Instructions to follow :: Read the data below. Every line holding the string "légales" must be copied.

*** Opening of Listed entries ***

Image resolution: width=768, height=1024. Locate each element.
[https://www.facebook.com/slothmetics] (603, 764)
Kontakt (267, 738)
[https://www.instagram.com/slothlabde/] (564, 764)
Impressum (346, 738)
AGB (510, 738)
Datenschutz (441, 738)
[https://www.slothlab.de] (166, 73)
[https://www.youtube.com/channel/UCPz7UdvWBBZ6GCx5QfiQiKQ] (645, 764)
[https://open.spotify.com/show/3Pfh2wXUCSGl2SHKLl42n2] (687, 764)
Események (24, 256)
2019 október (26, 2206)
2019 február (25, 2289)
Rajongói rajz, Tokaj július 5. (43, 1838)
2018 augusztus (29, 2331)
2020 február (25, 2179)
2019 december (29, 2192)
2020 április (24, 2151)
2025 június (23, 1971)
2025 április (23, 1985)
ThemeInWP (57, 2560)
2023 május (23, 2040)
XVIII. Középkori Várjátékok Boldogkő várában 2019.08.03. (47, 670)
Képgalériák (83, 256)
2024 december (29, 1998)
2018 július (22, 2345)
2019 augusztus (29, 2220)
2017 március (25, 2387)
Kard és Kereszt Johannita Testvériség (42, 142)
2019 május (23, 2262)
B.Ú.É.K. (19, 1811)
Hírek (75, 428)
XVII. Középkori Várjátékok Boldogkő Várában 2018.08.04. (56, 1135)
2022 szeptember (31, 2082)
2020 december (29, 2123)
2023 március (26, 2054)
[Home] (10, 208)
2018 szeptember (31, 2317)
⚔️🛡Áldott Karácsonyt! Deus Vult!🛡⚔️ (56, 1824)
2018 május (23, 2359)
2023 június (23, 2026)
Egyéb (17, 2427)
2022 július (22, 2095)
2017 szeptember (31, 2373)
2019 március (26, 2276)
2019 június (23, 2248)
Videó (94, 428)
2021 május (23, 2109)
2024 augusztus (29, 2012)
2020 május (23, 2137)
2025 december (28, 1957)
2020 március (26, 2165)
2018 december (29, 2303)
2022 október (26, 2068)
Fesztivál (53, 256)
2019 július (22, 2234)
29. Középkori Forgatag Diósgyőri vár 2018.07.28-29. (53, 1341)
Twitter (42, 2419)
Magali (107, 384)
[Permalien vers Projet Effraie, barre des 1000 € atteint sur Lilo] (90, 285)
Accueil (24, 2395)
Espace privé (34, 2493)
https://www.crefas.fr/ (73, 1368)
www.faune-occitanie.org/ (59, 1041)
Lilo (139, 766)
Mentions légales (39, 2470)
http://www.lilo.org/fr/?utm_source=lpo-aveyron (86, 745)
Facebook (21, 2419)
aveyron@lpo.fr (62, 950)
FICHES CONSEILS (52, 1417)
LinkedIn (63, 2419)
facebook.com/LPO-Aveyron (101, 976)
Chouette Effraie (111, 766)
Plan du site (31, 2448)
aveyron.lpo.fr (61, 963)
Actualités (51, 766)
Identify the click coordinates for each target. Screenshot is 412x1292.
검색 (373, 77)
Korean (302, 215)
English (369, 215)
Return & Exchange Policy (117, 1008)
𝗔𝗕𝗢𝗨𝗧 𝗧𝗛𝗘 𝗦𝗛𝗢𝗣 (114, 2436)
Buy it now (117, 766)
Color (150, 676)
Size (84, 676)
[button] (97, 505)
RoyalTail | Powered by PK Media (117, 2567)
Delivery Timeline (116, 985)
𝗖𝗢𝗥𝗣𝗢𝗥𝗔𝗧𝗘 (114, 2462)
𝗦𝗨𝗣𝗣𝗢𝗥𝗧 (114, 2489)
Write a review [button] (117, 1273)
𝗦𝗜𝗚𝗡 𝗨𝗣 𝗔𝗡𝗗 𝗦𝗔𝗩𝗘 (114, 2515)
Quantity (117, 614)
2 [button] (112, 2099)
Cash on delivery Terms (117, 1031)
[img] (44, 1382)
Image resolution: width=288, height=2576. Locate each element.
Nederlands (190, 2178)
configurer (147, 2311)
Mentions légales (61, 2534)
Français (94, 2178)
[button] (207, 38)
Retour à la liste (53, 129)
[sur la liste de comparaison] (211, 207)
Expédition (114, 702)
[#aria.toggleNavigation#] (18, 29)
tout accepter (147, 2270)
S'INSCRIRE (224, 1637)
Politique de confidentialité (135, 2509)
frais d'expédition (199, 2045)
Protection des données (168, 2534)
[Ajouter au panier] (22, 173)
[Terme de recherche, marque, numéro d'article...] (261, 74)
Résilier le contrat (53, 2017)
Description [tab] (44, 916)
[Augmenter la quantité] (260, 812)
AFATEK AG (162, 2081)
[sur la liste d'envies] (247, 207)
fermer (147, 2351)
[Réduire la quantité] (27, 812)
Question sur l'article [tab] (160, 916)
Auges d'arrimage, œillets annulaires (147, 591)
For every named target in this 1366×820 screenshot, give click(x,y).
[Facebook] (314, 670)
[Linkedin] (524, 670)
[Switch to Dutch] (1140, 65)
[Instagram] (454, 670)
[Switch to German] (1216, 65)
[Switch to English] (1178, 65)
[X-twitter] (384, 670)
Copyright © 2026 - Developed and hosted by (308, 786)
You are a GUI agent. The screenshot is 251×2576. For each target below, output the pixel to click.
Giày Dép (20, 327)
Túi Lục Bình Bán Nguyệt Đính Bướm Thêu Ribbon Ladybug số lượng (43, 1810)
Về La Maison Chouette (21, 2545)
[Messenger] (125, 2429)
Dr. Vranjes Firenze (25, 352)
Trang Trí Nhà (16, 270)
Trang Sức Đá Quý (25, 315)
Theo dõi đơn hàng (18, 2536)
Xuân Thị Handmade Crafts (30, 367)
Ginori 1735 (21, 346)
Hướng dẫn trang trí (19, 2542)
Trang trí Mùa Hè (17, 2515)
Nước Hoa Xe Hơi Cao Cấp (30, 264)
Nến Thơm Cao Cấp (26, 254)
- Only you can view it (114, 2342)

*** Close of Listed entries ***

Result for this exercise ::
Mentions légales (39, 2470)
Mentions légales (61, 2534)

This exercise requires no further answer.